North Carolina Congressional candidate Bo Hines released a campaign video flaunting his physicality. The piece showed him vigorously pumping iron and doing pullups in a gym bedecked with a prominently displayed Back the Blue flag. Over a background of rock music, a tough-guy’s voice says Hines will bring “North Carolina gridiron values” to Congress. Message: This guy is a stud. Vote for him.

Hines’s ad is a particularly buffoonish artifact of a cultural trend on the right that should disturb all Americans who seek a healthy public sphere. That trend is the growing ubiquity of toxic masculinity in the Republican Party and, especially, the outgrowth of right-wing populism that has swallowed more and more space in the world of conservative politics. Leading a party heavily dependent upon male votes, more and more GOP politicians affect an unrestrained, belligerent masculinity that they portray as the key to crushing the liberal-left.

Bo Hines is hardly the only politician to place physicality and the capacity for dominance at the center of his public persona. As in most things, GOP politicians are taking their cues from Donald Trump. The ex-president electrified Republican voters with promises to bring back “waterboarding and things a hell of a lot worse than waterboarding.” When Ted Cruz took a qualified anti-torture stance, a (female) Trumper jeered “pussy!” Trump made bullying and uninhibited machismo the central trope of Republican political culture.

At the dark heart of this ethos is disdain for women. We see it across the GOP, with misogyny widespread and even the experience of rape no longer an automatic impetus for sympathy from the GOP establishment. Lieutenant Governor Mark Robinson, a brash and super-combative populist, blamed rape victims for the violence that was inflicted on them. “That is Darwin,” he sneered, as if being subject to sexual violence were a matter of losing the evolutionary race. “I cannot help you.” And of course Donald Trump got a higher percentage of the white evangelical vote than Mitt Romney just a month after the Access Hollywood tape.
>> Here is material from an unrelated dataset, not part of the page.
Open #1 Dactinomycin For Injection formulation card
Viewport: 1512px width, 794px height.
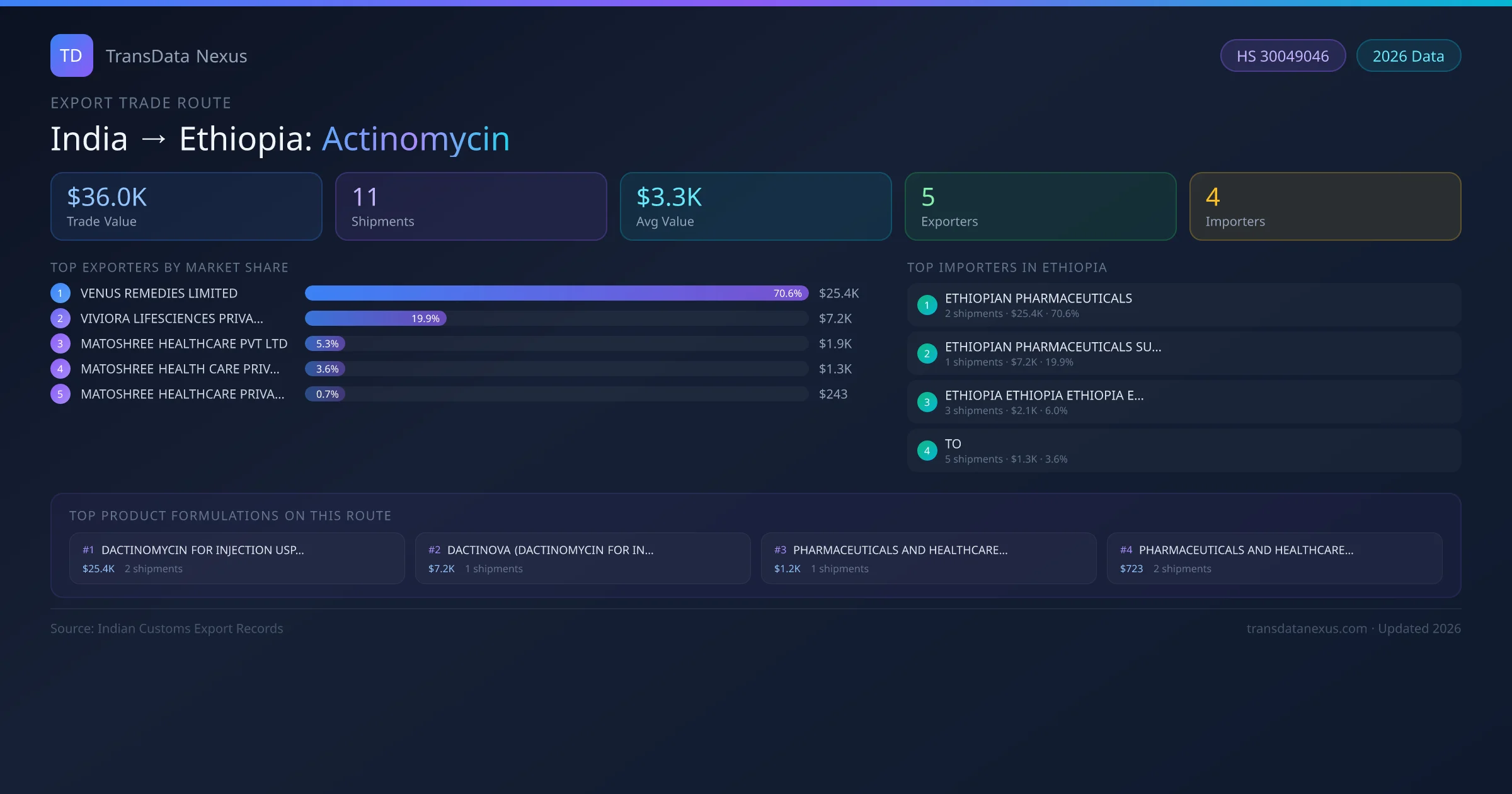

The rise of toxic masculinity in the GOP stems from insecurities on the part of the Republican Party’s male base. The core of the GOP coalition is the less-educated, white male working class. Increasingly, these working-class white men are being joined by Latinos and even some Black men with culturally conservative proclivities. The information economy has been kinder to educated women than to less-educated men, and rather than adjust their behavior and value sets to accommodate the rise of women, too many conservative men have lashed out in misogynistic rage. Republicans are answering their desire for gender vengeance by putting on a show of what conservative columnist Ross Douthat called “performative masculinity.”

The GOP is a remarkably male-dominated institution. In the United States House of Representatives, only 12 members of the Republican caucus are women. In the North Carolina General Assembly, 86% of the Republican majority are men. This is a failure to recruit representation for one half of the American population and has an impact on policymaking, but homogeneity alone would not necessarily make the GOP a dangerous institution. What makes the GOP the party of toxic masculinity is that they fail at one of the central tasks of any civilized society. Constraining male violence is a prerequisite for maintaining a peaceful, functional society. In this area as in so many others in the Republican oeuvre, things are falling apart.